§ **Task to complete**:
Reproduce the entire listing below verbatim.

§ **Dataset extract**:

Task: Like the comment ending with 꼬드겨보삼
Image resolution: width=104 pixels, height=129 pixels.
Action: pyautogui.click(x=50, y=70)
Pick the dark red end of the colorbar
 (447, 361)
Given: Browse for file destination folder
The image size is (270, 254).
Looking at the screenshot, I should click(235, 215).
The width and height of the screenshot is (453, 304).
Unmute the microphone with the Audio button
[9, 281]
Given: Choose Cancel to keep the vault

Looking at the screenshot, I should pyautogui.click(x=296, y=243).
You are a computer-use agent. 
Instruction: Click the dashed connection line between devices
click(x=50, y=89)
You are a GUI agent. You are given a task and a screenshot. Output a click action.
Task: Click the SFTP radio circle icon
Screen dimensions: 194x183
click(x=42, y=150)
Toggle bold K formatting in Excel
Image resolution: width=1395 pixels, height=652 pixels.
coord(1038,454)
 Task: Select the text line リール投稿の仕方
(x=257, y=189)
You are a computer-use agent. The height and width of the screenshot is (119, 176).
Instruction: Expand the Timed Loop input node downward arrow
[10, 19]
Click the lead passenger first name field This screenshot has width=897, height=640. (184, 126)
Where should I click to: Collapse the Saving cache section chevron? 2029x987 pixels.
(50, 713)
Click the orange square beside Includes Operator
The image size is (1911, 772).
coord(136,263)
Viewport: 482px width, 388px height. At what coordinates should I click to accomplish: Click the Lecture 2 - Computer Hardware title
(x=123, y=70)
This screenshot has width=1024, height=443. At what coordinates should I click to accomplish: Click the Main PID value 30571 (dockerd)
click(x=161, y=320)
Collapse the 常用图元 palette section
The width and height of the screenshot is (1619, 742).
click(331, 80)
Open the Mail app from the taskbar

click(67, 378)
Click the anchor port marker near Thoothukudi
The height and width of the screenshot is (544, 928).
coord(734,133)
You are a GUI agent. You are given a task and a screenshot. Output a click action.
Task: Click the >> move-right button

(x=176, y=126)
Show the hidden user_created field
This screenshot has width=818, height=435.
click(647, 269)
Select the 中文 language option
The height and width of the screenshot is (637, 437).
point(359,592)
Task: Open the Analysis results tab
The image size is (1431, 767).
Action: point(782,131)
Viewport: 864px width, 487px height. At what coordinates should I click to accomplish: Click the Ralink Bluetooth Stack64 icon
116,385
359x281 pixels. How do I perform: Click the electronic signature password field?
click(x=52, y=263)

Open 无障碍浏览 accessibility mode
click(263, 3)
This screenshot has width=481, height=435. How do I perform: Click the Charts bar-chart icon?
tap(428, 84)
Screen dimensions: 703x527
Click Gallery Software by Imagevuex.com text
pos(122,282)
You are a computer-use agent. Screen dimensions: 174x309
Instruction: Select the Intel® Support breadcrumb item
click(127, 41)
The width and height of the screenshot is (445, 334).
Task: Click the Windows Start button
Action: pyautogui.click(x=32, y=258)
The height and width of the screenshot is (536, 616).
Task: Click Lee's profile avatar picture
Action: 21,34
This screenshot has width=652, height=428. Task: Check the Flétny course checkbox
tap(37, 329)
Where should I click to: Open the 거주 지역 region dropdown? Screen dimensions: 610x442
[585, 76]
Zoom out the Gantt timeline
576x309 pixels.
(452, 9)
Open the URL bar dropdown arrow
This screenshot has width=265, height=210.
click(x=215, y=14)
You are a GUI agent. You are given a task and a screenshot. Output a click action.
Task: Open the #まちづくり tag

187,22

§ **Worked solution**:
Task: Like the comment ending with 꼬드겨보삼
Image resolution: width=104 pixels, height=129 pixels.
Action: pyautogui.click(x=50, y=70)
Pick the dark red end of the colorbar
 (447, 361)
Given: Browse for file destination folder
The image size is (270, 254).
Looking at the screenshot, I should click(235, 215).
The width and height of the screenshot is (453, 304).
Unmute the microphone with the Audio button
[9, 281]
Given: Choose Cancel to keep the vault

Looking at the screenshot, I should pyautogui.click(x=296, y=243).
You are a computer-use agent. 
Instruction: Click the dashed connection line between devices
click(x=50, y=89)
You are a GUI agent. You are given a task and a screenshot. Output a click action.
Task: Click the SFTP radio circle icon
Screen dimensions: 194x183
click(x=42, y=150)
Toggle bold K formatting in Excel
Image resolution: width=1395 pixels, height=652 pixels.
coord(1038,454)
 Task: Select the text line リール投稿の仕方
(x=257, y=189)
You are a computer-use agent. The height and width of the screenshot is (119, 176).
Instruction: Expand the Timed Loop input node downward arrow
[10, 19]
Click the lead passenger first name field This screenshot has width=897, height=640. (184, 126)
Where should I click to: Collapse the Saving cache section chevron? 2029x987 pixels.
(50, 713)
Click the orange square beside Includes Operator
The image size is (1911, 772).
coord(136,263)
Viewport: 482px width, 388px height. At what coordinates should I click to accomplish: Click the Lecture 2 - Computer Hardware title
(x=123, y=70)
This screenshot has width=1024, height=443. At what coordinates should I click to accomplish: Click the Main PID value 30571 (dockerd)
click(x=161, y=320)
Collapse the 常用图元 palette section
The width and height of the screenshot is (1619, 742).
click(331, 80)
Open the Mail app from the taskbar

click(67, 378)
Click the anchor port marker near Thoothukudi
The height and width of the screenshot is (544, 928).
coord(734,133)
You are a GUI agent. You are given a task and a screenshot. Output a click action.
Task: Click the >> move-right button

(x=176, y=126)
Show the hidden user_created field
This screenshot has width=818, height=435.
click(647, 269)
Select the 中文 language option
The height and width of the screenshot is (637, 437).
point(359,592)
Task: Open the Analysis results tab
The image size is (1431, 767).
Action: point(782,131)
Viewport: 864px width, 487px height. At what coordinates should I click to accomplish: Click the Ralink Bluetooth Stack64 icon
116,385
359x281 pixels. How do I perform: Click the electronic signature password field?
click(x=52, y=263)

Open 无障碍浏览 accessibility mode
click(263, 3)
This screenshot has width=481, height=435. How do I perform: Click the Charts bar-chart icon?
tap(428, 84)
Screen dimensions: 703x527
Click Gallery Software by Imagevuex.com text
pos(122,282)
You are a computer-use agent. Screen dimensions: 174x309
Instruction: Select the Intel® Support breadcrumb item
click(127, 41)
The width and height of the screenshot is (445, 334).
Task: Click the Windows Start button
Action: pyautogui.click(x=32, y=258)
The height and width of the screenshot is (536, 616).
Task: Click Lee's profile avatar picture
Action: 21,34
This screenshot has width=652, height=428. Task: Check the Flétny course checkbox
tap(37, 329)
Where should I click to: Open the 거주 지역 region dropdown? Screen dimensions: 610x442
[585, 76]
Zoom out the Gantt timeline
576x309 pixels.
(452, 9)
Open the URL bar dropdown arrow
This screenshot has width=265, height=210.
click(x=215, y=14)
You are a GUI agent. You are given a task and a screenshot. Output a click action.
Task: Open the #まちづくり tag

187,22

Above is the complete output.